Excerto do documento.
O novo texto prevê a “intervenção de pessoas qualificadas” na investigação, conforme as necessidades do caso, estipulando-se que a mesma seja concluída “no prazo de 90 dias”
O responsável pode propor aos organismos de governo central da Santa Sé a “adoção de disposições ou de medidas cautelares” apropriadas contra o investigado.
As províncias eclesiásticas e conferências episcopais, bem como as estruturas equiparáveis nas comunidades de ritos orientais, podem estabelecer um fundo destinado a “sustentar as despesas com as investigações”.
Estas normas são aprovadas, de forma experimental, por um triénio e entram em vigor no dia 1 de junho de 2019.
No início de maio, os bispos das dioceses católicas portuguesas assumiram em Fátima o compromisso de criar estruturas de “prevenção e acompanhamento” para a proteção de menores, em casos de abusos sexuais.
Os procedimentos canónicos atualmente implementados pela Conferência Episcopal Portuguesa, que vão ser revistos, preveem que, sempre que houver denúncia ou “qualquer suspeita fundada” de abusos sexuais por parte de um clérigo em relação a um menor, o bispo responsável deve proceder à investigação prévia.

O que se pede.
Indique se cada afirmação está de acordo com o excerto sobre as normas da Igreja para casos de abusos: 1. A investigação deve ficar concluída em 90 dias. 2. As normas entram em vigor a 1 de junho de 2019 de forma definitiva. 3. Os bispos portugueses assumiram o compromisso em Lisboa. Responda sim ou não a cada uma e cite as palavras do excerto que o decidem. A listagem não faz falta para responder.

Dados da listagem.
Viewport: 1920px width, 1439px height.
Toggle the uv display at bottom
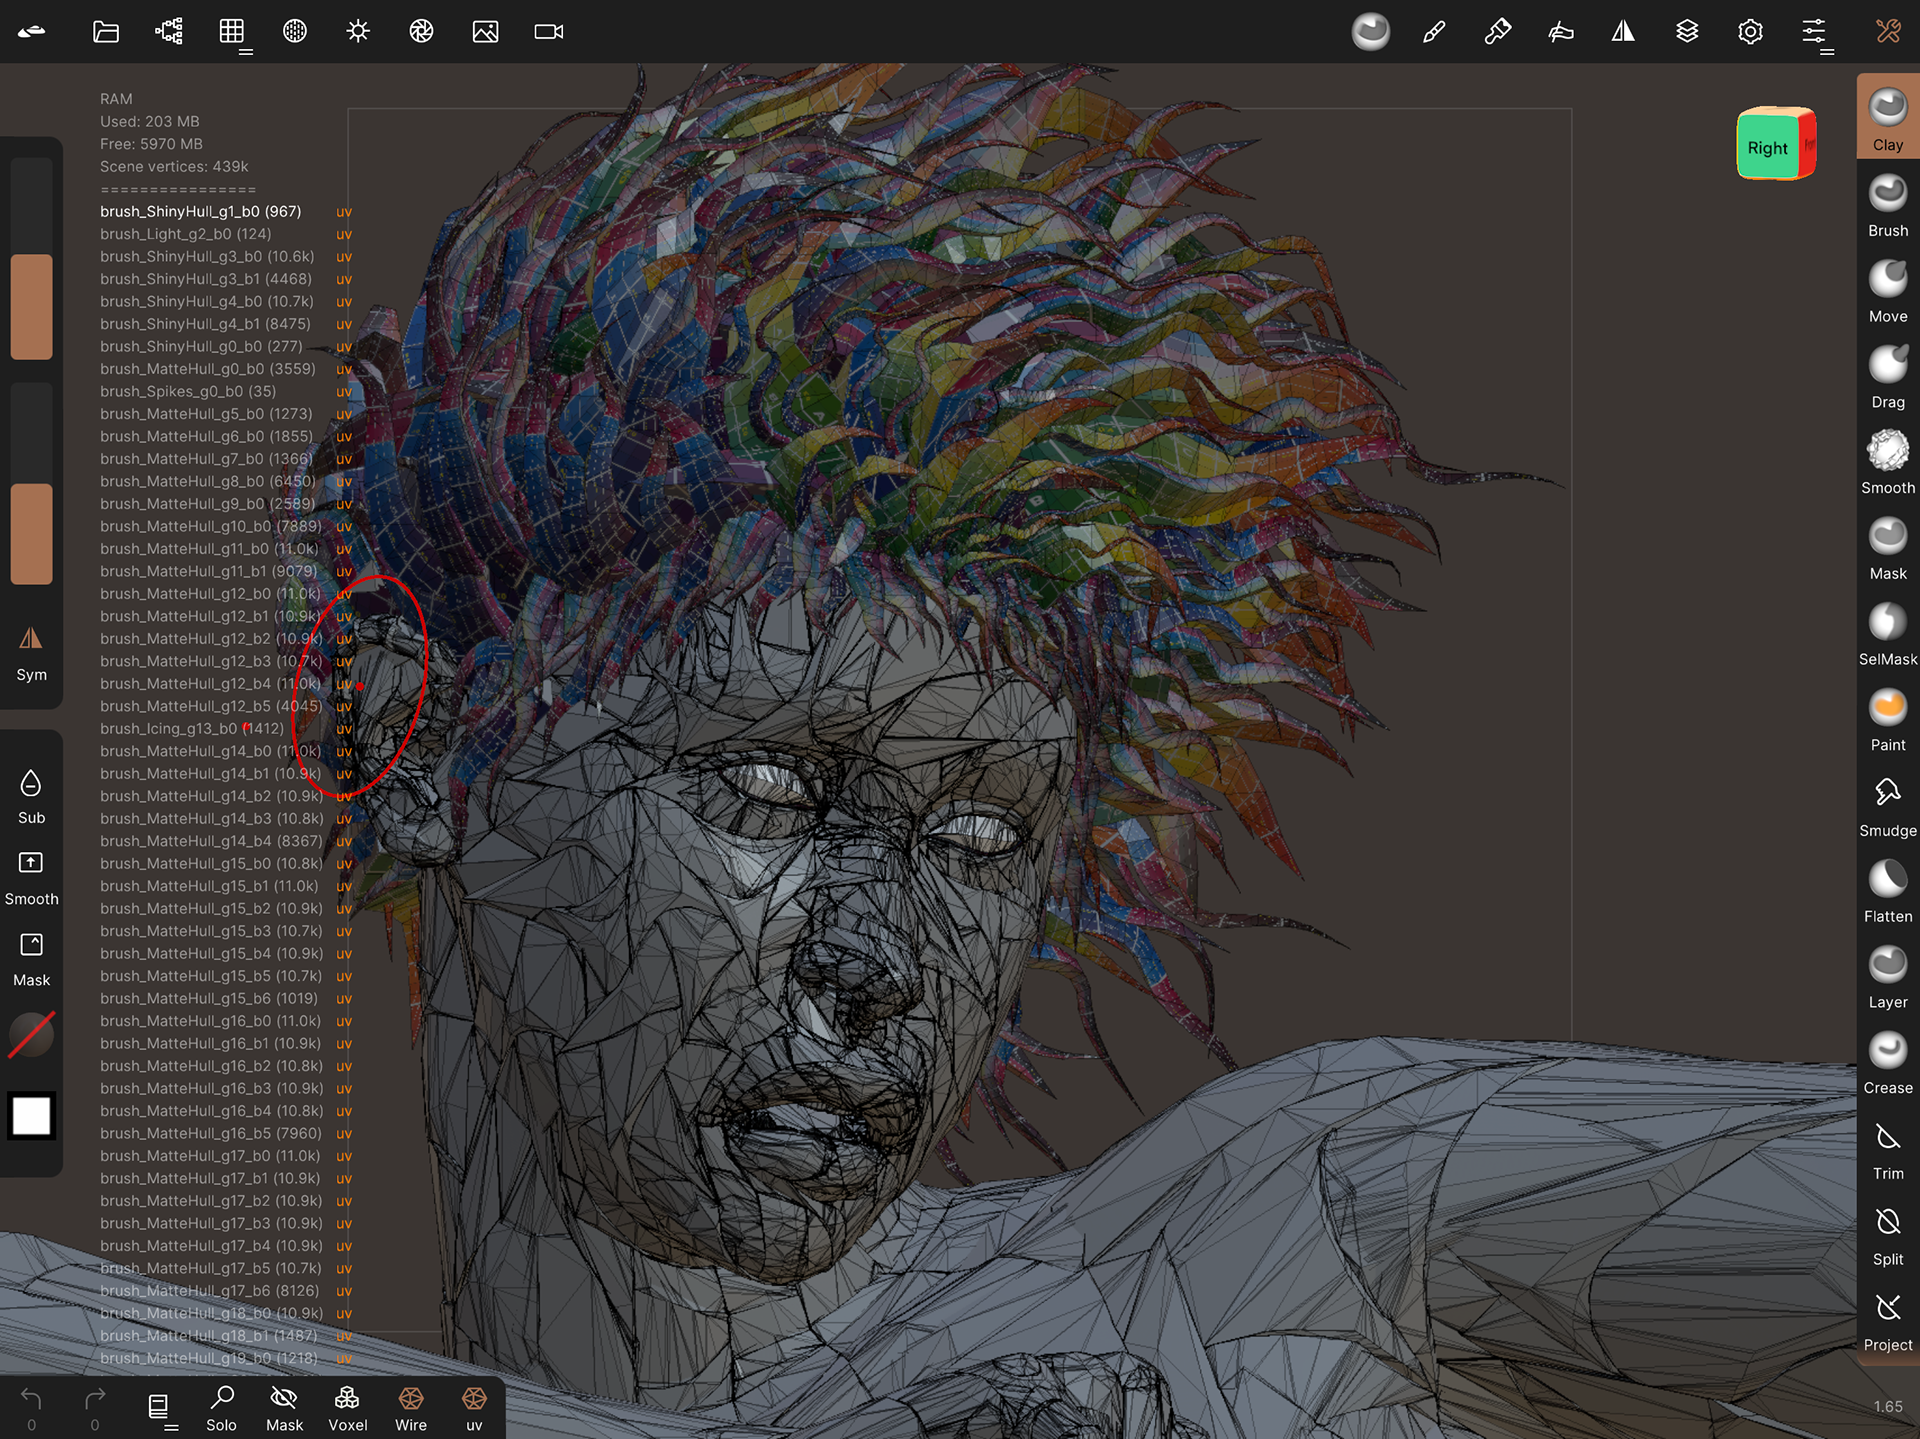point(474,1408)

Resposta.
1. Sim: «seja concluída “no prazo de 90 dias”».
2. Não: «de forma experimental, por um triénio».
3. Não: «assumiram em Fátima o compromisso».